RECORDS FOR PROCESSING below:

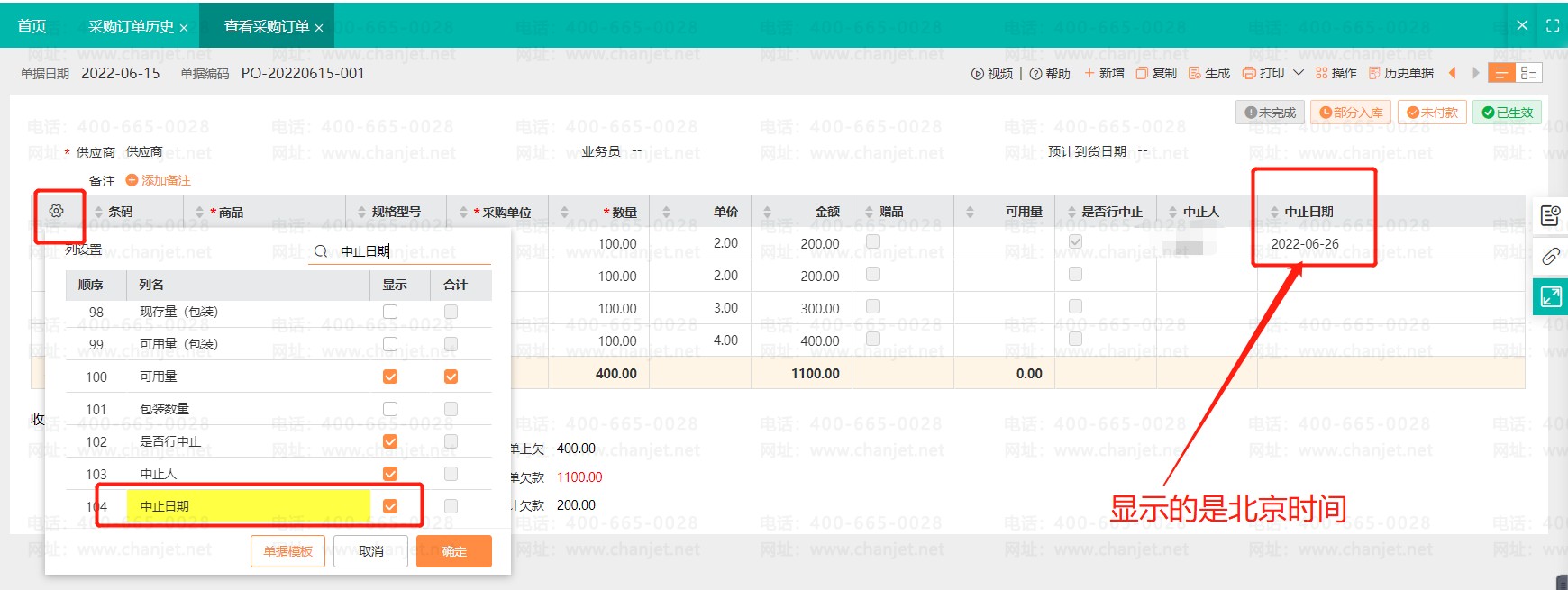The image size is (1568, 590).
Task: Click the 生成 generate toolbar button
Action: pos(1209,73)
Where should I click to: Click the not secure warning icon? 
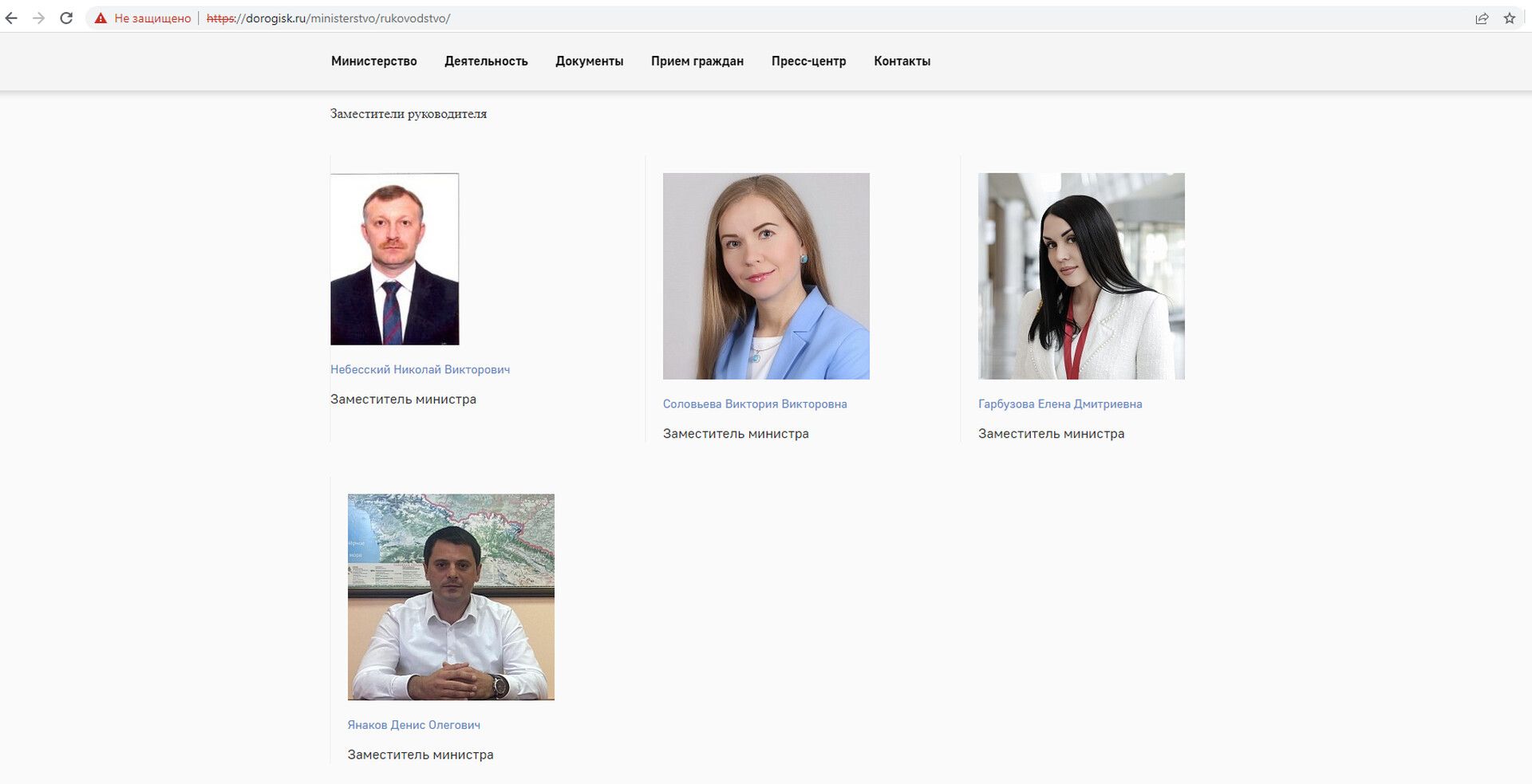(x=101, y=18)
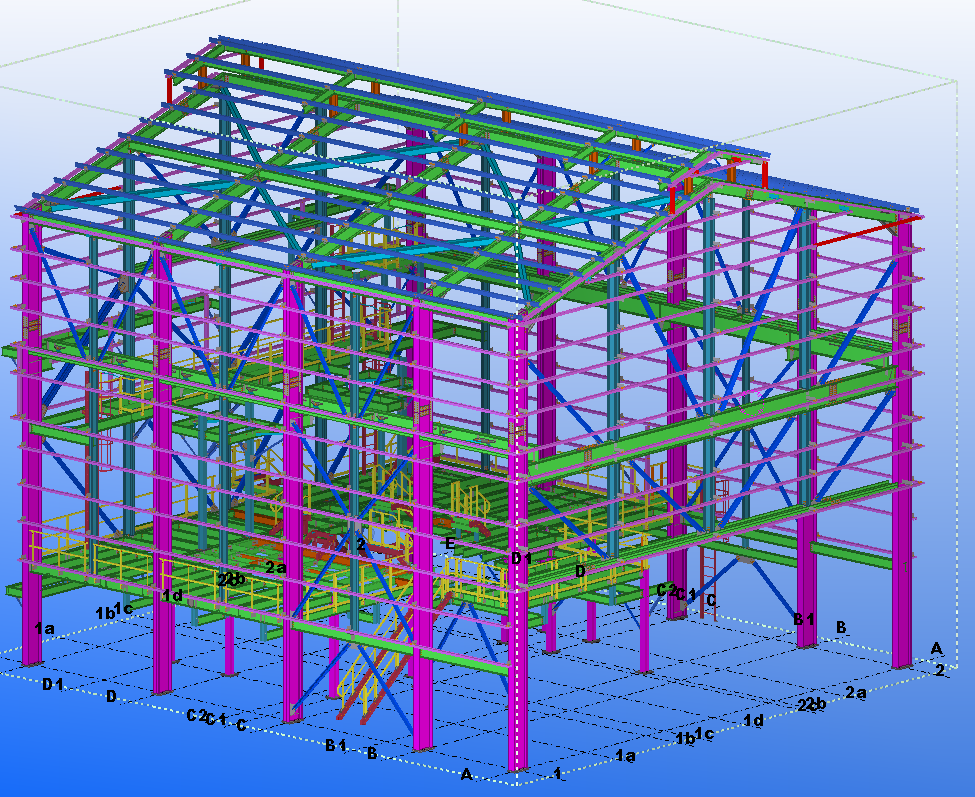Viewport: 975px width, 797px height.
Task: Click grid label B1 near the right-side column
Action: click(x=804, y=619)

End of RECORDS FOR PROCESSING.
RECORDS FOR PROCESSING below:

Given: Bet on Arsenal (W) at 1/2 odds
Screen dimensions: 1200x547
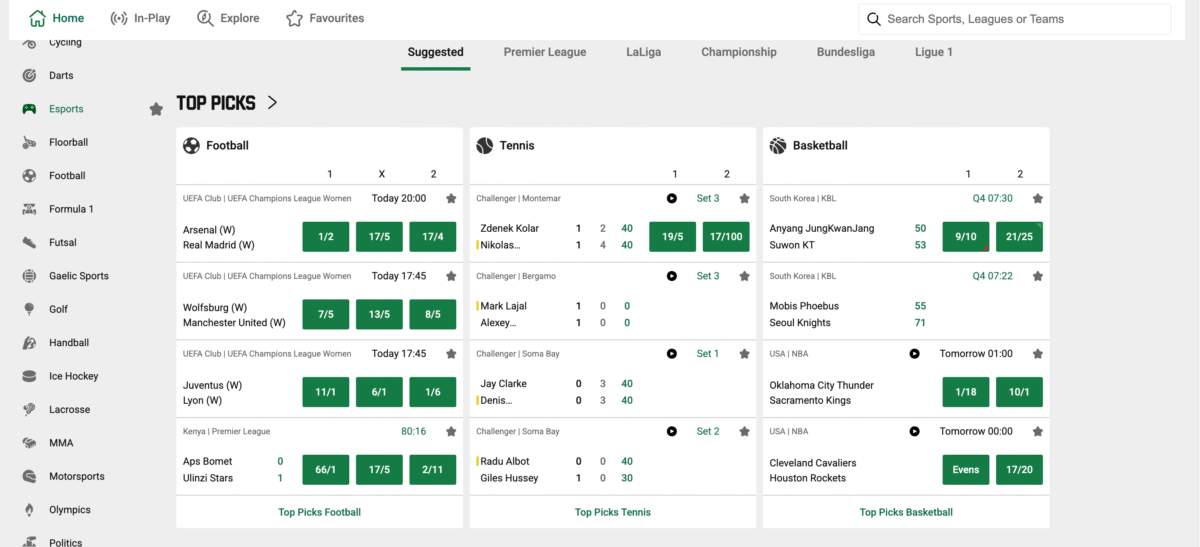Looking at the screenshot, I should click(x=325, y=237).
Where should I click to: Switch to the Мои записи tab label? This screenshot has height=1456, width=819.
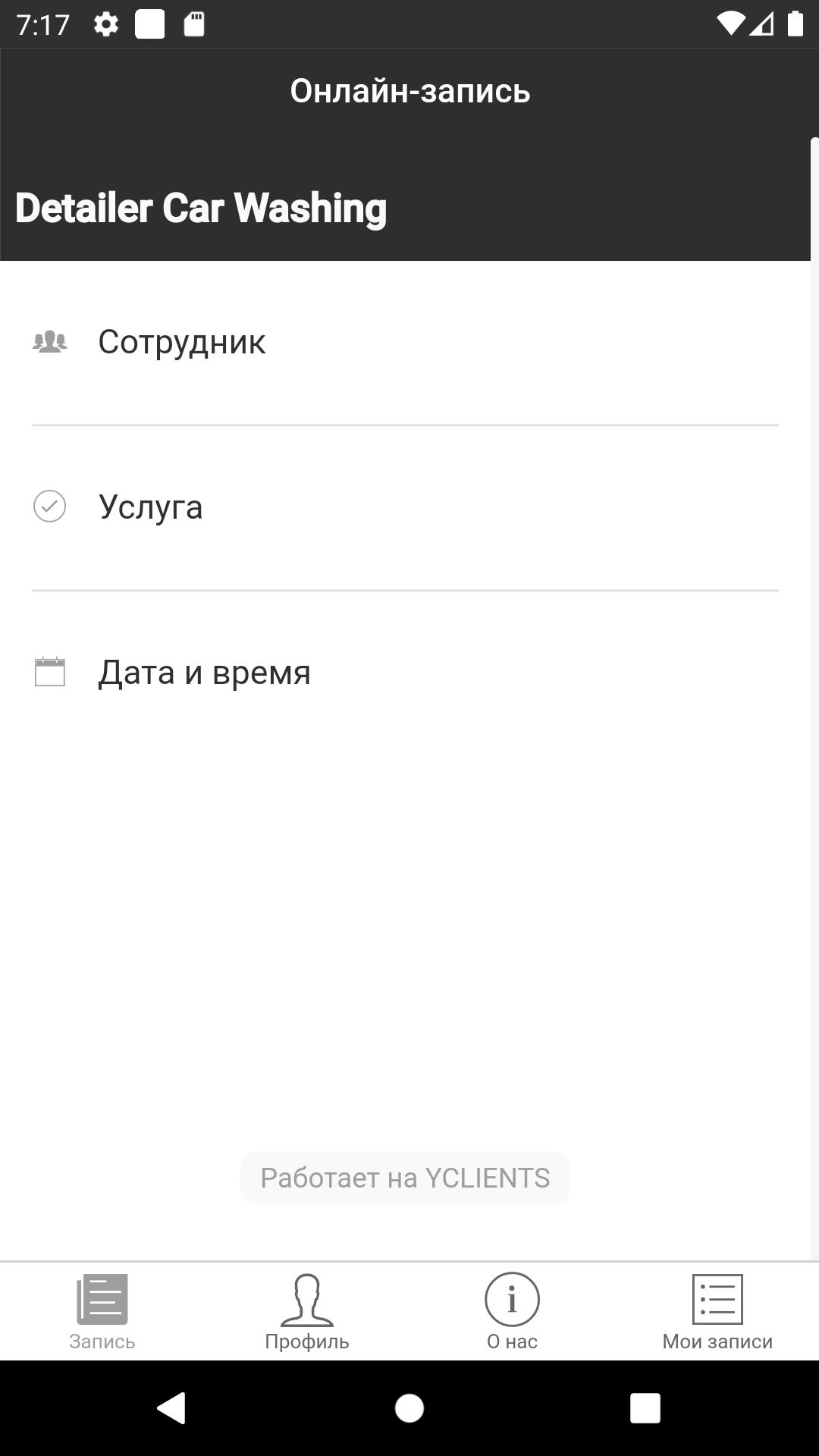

End of RECORDS FOR PROCESSING.

WHAT YOU ARE ASKED TO DO:
For the entries above, print exactly the lines between the one with "Screen dimensions: 1200x547" and the one with "Where should I click to: Switch", inclusive, with no pictures.

EXERCISE SOLUTION:
Screen dimensions: 1200x547
Looking at the screenshot, I should click(x=325, y=237).
Where should I click to: Switch to the Мои записи tab label? This screenshot has height=1456, width=819.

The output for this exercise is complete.